Given data >>
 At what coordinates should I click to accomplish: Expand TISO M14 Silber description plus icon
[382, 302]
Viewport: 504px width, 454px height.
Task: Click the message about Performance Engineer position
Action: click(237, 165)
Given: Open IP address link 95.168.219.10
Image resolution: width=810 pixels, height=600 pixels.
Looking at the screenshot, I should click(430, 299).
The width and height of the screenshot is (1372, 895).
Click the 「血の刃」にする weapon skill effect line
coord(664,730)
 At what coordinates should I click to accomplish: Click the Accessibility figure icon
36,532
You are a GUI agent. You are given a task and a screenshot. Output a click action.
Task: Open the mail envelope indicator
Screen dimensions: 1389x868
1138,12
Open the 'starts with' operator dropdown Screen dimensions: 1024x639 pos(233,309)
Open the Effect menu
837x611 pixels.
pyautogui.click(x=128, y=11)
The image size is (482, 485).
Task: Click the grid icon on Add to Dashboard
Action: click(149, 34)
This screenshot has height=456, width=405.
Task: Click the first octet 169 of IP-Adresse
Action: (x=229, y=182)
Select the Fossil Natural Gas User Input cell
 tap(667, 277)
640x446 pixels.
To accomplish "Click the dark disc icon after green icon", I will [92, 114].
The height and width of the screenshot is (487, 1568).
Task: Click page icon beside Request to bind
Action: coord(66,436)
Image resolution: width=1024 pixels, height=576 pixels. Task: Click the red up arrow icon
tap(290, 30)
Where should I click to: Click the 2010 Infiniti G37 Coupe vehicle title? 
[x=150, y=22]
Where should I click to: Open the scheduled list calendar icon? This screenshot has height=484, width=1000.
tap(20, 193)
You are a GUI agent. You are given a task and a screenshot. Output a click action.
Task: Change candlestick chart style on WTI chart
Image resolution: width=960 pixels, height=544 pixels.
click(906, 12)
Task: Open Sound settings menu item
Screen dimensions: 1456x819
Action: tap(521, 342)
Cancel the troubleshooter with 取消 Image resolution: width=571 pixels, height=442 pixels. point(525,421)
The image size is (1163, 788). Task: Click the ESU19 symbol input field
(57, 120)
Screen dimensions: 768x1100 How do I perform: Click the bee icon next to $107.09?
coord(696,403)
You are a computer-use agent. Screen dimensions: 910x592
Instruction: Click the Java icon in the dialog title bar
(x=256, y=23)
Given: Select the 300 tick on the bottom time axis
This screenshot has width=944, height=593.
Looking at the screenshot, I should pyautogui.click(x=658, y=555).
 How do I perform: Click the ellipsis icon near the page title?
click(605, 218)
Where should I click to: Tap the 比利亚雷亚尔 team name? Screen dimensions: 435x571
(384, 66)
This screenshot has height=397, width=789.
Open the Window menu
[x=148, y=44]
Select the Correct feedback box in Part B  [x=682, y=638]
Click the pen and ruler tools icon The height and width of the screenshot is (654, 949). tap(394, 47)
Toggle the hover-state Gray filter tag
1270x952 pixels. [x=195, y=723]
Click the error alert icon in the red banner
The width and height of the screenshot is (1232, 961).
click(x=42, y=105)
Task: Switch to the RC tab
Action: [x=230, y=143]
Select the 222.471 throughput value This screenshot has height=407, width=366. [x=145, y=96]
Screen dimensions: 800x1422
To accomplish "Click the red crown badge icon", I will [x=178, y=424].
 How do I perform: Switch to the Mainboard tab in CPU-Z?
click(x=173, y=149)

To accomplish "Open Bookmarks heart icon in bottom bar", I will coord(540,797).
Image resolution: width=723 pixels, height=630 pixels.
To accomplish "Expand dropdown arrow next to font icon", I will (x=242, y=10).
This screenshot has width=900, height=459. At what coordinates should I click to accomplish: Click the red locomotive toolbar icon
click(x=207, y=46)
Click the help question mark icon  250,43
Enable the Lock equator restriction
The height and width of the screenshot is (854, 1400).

Prompt >> Line by line, retype all the entries exactly as they are shown.

Finished task >>
 At what coordinates should I click to accomplish: Expand TISO M14 Silber description plus icon
[382, 302]
Viewport: 504px width, 454px height.
Task: Click the message about Performance Engineer position
Action: click(237, 165)
Given: Open IP address link 95.168.219.10
Image resolution: width=810 pixels, height=600 pixels.
Looking at the screenshot, I should click(430, 299).
The width and height of the screenshot is (1372, 895).
Click the 「血の刃」にする weapon skill effect line
coord(664,730)
 At what coordinates should I click to accomplish: Click the Accessibility figure icon
36,532
You are a GUI agent. You are given a task and a screenshot. Output a click action.
Task: Open the mail envelope indicator
Screen dimensions: 1389x868
1138,12
Open the 'starts with' operator dropdown Screen dimensions: 1024x639 pos(233,309)
Open the Effect menu
837x611 pixels.
pyautogui.click(x=128, y=11)
The image size is (482, 485).
Task: Click the grid icon on Add to Dashboard
Action: click(149, 34)
This screenshot has height=456, width=405.
Task: Click the first octet 169 of IP-Adresse
Action: (x=229, y=182)
Select the Fossil Natural Gas User Input cell
 tap(667, 277)
640x446 pixels.
To accomplish "Click the dark disc icon after green icon", I will [92, 114].
The height and width of the screenshot is (487, 1568).
Task: Click page icon beside Request to bind
Action: coord(66,436)
Image resolution: width=1024 pixels, height=576 pixels. Task: Click the red up arrow icon
tap(290, 30)
Where should I click to: Click the 2010 Infiniti G37 Coupe vehicle title? 
[x=150, y=22]
Where should I click to: Open the scheduled list calendar icon? This screenshot has height=484, width=1000.
tap(20, 193)
You are a GUI agent. You are given a task and a screenshot. Output a click action.
Task: Change candlestick chart style on WTI chart
Image resolution: width=960 pixels, height=544 pixels.
click(906, 12)
Task: Open Sound settings menu item
Screen dimensions: 1456x819
Action: tap(521, 342)
Cancel the troubleshooter with 取消 Image resolution: width=571 pixels, height=442 pixels. point(525,421)
The image size is (1163, 788). Task: Click the ESU19 symbol input field
(57, 120)
Screen dimensions: 768x1100 How do I perform: Click the bee icon next to $107.09?
coord(696,403)
You are a computer-use agent. Screen dimensions: 910x592
Instruction: Click the Java icon in the dialog title bar
(x=256, y=23)
Given: Select the 300 tick on the bottom time axis
This screenshot has width=944, height=593.
Looking at the screenshot, I should pyautogui.click(x=658, y=555).
 How do I perform: Click the ellipsis icon near the page title?
click(605, 218)
Where should I click to: Tap the 比利亚雷亚尔 team name? Screen dimensions: 435x571
(384, 66)
This screenshot has height=397, width=789.
Open the Window menu
[x=148, y=44]
Select the Correct feedback box in Part B  [x=682, y=638]
Click the pen and ruler tools icon The height and width of the screenshot is (654, 949). tap(394, 47)
Toggle the hover-state Gray filter tag
1270x952 pixels. [x=195, y=723]
Click the error alert icon in the red banner
The width and height of the screenshot is (1232, 961).
click(x=42, y=105)
Task: Switch to the RC tab
Action: [x=230, y=143]
Select the 222.471 throughput value This screenshot has height=407, width=366. [x=145, y=96]
Screen dimensions: 800x1422
To accomplish "Click the red crown badge icon", I will [x=178, y=424].
 How do I perform: Switch to the Mainboard tab in CPU-Z?
click(x=173, y=149)

To accomplish "Open Bookmarks heart icon in bottom bar", I will coord(540,797).
Image resolution: width=723 pixels, height=630 pixels.
To accomplish "Expand dropdown arrow next to font icon", I will (x=242, y=10).
This screenshot has width=900, height=459. At what coordinates should I click to accomplish: Click the red locomotive toolbar icon
click(x=207, y=46)
Click the help question mark icon  250,43
Enable the Lock equator restriction
The height and width of the screenshot is (854, 1400).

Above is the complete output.